# IBM Greenock, Dec. 2008



## BenCooper (Apr 15, 2009)

IBM built it's first factory in Spango Valley, Greenock, in 1951; initially making typewriters, printers and other office equipment, the factory began making PCs in 1981. As production of these shfted overseas, IBM Greenock shifted to making servers and laptops.

IBM sold much of it's hardware manufacturing to Lenovo and Sanmina, who ran the plant in Greenock until 2006 before pulling out and shifting production to Hungary. 2000 IBM employees still work at IBM Greenock, mostly in a call centre, but the huge manufacturing halls stand empty.

This site is absolutely huge - several football-pitch-sized halls, some on top of each other, linked by enormous corridors and 4.5km of conveyors. I walked over a kilometre end to end - much further with all the diversions. It felt strangely familiar - a long time ago, I was a mainframe systems programmer for IBM...

One production hall:





One of the never-ending corridors:





Loads of elderly laptops still lie scattered about:





Lots of offices still have equipment and paperwork:





Lots of big bits of equipment were also left:





Reception was still neat and tidy:





Security was a bit lax:





Boxloads of components were sitting about:





It felt very festive in places:





The giant automated warehouse:





Which they were very proud of:





I took the obligatory self-portrait:





Part of the dispatch area:





Some places, it looks like they left in a hurry:





A giant strongroom was used to hold processors and memory chips:





Demolition looks imminent:





In the offices, a typical nerd's desk:





And a bunch of old-school Psions:





In the canteen was this - I think it was some kind of artwork:





And this was for the posh customers:





There are lots more pictures in my Flickr set...


----------



## Goldie87 (Apr 15, 2009)

That place looks well mint, cool stuff


----------



## daddybear (Apr 15, 2009)

good to see it has not been pikeyd out.


----------



## Trudger (Apr 15, 2009)

Great pictures, sad to see so much stuff going to waste. That old laptop looks familiar...... oh, theres one under my desk I rest my feet on !

T


----------



## jonney (Apr 15, 2009)

Been past there on the way to the Isle of Bute but it was still in use the last time. Always fancied a peek inside and now I have. Cheers mate


----------



## RichardB (Apr 16, 2009)

Factories like this were supposed to be our great hope.  

I was at the Agilent (formerly HP I think) factory in South Queensferry recently for work. It has huge hi-tech and spotless production areas of the kind you used to see in textbooks but they are all empty. All they do there now is sales and customer service.


----------



## rjg_scotland (Apr 16, 2009)

RichardB said:


> Factories like this were supposed to be our great hope.
> 
> I was at the Agilent (formerly HP I think) factory in South Queensferry recently for work. It has huge hi-tech and spotless production areas of the kind you used to see in textbooks but they are all empty. All they do there now is sales and customer service.

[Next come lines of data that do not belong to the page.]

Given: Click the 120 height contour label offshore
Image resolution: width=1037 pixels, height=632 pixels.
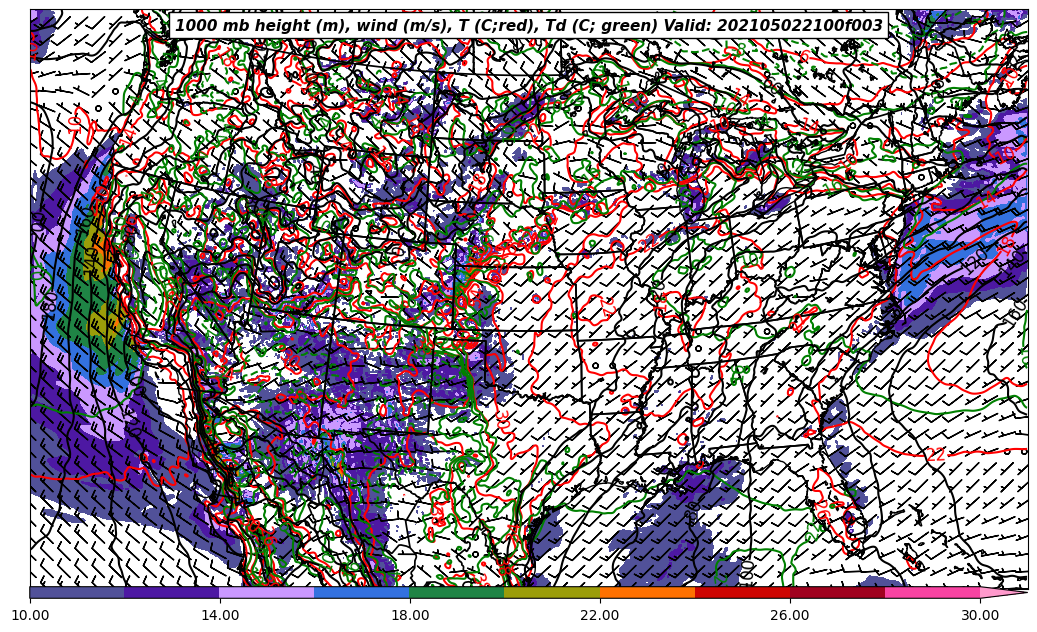Looking at the screenshot, I should tap(976, 262).
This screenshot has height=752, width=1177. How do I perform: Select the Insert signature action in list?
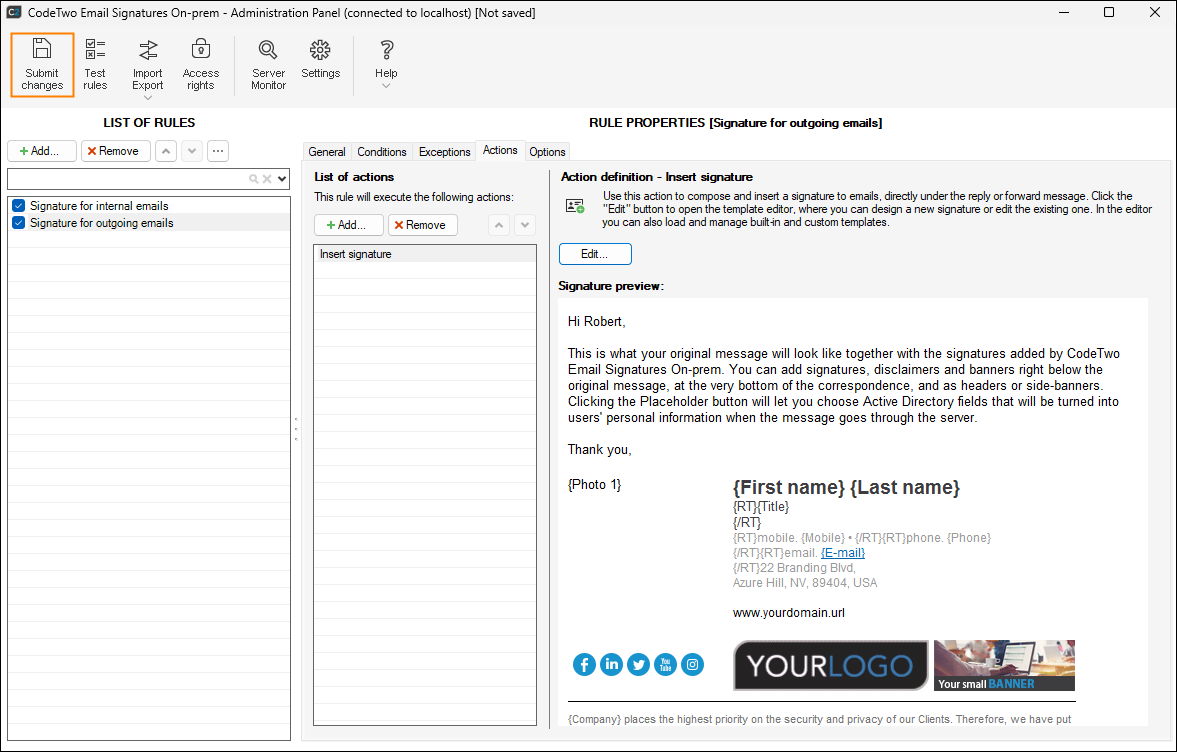(356, 254)
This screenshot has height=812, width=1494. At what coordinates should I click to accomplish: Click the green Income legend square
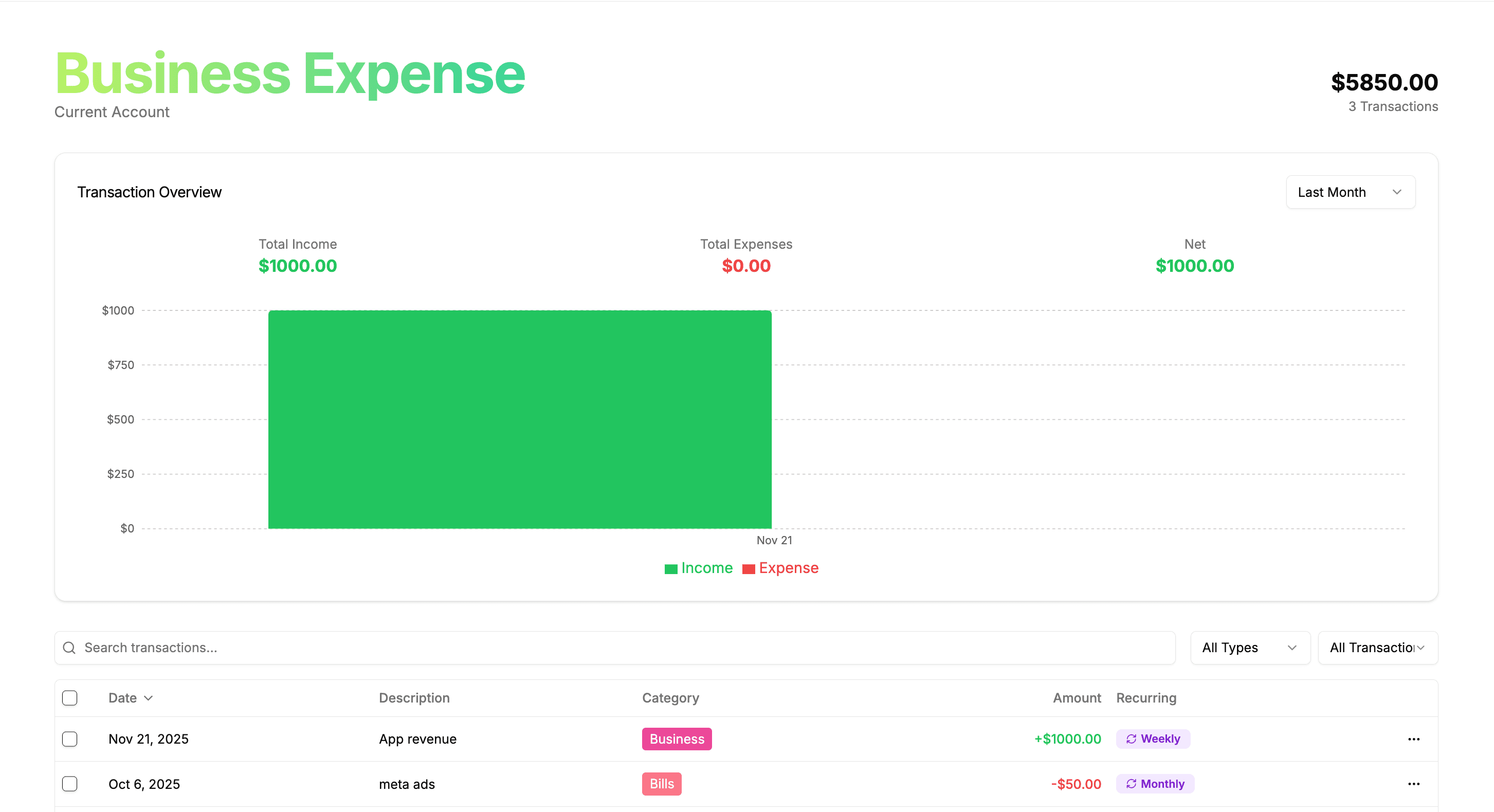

Not quite just sales and customer service! I know that as a good friend of mine works there supporting the IT systems.


----------



## Pincheck (Apr 16, 2009)

RichardB said:


> Factories like this were supposed to be our great hope.
> 
> I was at the Agilent (formerly HP I think) factory in South Queensferry recently for work. It has huge hi-tech and spotless production areas of the kind you used to see in textbooks but they are all empty. All they do there now is sales and customer service.



used to be a Small wafer fab producing early micro chips but to small to survive, not sure it was HP though but could be wrong ?


----------



## Richard Davies (Apr 16, 2009)

My Dad work for IBM for over 30 years & got to visit here at least once.

We still have a coaster around which was a freebee from a conferance.

He had a few thinkpads for work just like the one in the picture. We kept one of the older ones because it was too outdated for IBM to want it back.


----------